Schiff ahoi!

Egal in welche Himmelsrichtung man fährt, früher oder später wird man nur noch Wasser vor der Motorhaube sehen. Und sofern es keine Brücke gibt, die zur Nachbarinsel, zum nächsten Kontinent oder auch nur ans andere Ufer führt, muss eine Fähre her.

Fähre! Wenn ich das Wort nur schon höre, sträuben sich meine Nackenhaare. Sofort werden Erinnerungen wach an komplizierte Manöver mitten in der Nacht. An hektisch winkende Besatzungsmitglieder und überforderte Automobilisten, die ihr Fahrzeug mitsamt Anhänger rückwärts zwei Zentimeter an die nächste Stossstange heranfahren sollen. An schmuddelige Kabinen, fettiges Essen und seltsame Vorschriften.

Von wem stammt wohl der Spruch: „Eine Seefahrt, die ist lustig“? Fährüberfahrten können damit jedenfalls nicht gemeint sein. Das Drama beginnt schon vor der Reise. Haben wir wirklich zum vorteilhaftesten Tarif gebucht? Wäre es nicht besser gewesen, tagsüber auf der Fähre zu sein? Wie schaffen wir es, rechtzeitig aber auch nicht einen halben Tag zu früh am Hafen anzukommen? Mit der Ankunft im Ablegehafen geht das Unbehagen erst richtig los. Wo sind die Papiere? Stehen wir überhaupt in der richtigen Spur, alle anderen Wohnmobile sind schon an Bord! Haben wir alles eingepackt, was wir auf der Fähre brauchen?

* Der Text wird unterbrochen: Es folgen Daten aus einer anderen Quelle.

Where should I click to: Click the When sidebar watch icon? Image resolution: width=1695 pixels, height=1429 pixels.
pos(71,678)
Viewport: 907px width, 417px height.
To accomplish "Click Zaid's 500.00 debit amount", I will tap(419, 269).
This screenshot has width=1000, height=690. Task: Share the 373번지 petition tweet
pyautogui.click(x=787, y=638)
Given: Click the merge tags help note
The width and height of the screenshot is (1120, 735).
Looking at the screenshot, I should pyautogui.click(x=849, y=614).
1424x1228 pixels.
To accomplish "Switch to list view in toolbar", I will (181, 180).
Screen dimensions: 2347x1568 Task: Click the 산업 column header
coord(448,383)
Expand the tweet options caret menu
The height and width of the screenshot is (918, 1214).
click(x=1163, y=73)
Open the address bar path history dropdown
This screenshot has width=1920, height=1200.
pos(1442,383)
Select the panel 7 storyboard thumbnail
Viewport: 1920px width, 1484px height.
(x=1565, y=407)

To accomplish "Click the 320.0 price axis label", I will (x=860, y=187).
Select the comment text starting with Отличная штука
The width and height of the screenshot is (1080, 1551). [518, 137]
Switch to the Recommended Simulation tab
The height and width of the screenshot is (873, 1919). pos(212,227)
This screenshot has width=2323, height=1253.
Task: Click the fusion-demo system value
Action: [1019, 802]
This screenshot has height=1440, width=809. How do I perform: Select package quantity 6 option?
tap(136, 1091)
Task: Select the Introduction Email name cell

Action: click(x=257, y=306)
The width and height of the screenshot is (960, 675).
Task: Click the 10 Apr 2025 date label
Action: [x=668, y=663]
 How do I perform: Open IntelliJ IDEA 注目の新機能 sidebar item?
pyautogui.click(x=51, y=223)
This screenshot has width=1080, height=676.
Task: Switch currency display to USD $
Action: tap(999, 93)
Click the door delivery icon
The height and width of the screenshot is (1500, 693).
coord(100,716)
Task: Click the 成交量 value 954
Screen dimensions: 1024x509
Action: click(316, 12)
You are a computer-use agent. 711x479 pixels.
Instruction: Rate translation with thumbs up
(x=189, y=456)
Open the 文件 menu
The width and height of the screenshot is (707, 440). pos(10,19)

Zum Glück können mein innig geliebter Mitreisender und ich in aller Regel ausserhalb der Hochsaison fahren. Das spart nicht nur Nerven, sondern auch einiges an Geld. Auf einer unserer letzten Fährüberfahrten von Dubrovnik nach Bari hatten wir eine Fähre praktisch für uns alleine. Keine zwanzig Fahrzeuge zählte ich. Für einmal fiel das Einweisungs-Prozedere sehr entspannt aus; wir hätten uns im Schiffsrumpf auch quer hinstellen können. Das läuft bei weitem nicht immer so. Unschön die Erinnerung an unsere Sandwichstellung zwischen zwei Brummis. Der Lastwagen neben uns sägte über eine Viertelstunde lang millimeterweise vor- und rückwärts, bis er endlich hinausfahren konnte. Während diesem Manöver verwandelte sich das gesamte Fahrzeugdeck in eine einzige Abgaswolke.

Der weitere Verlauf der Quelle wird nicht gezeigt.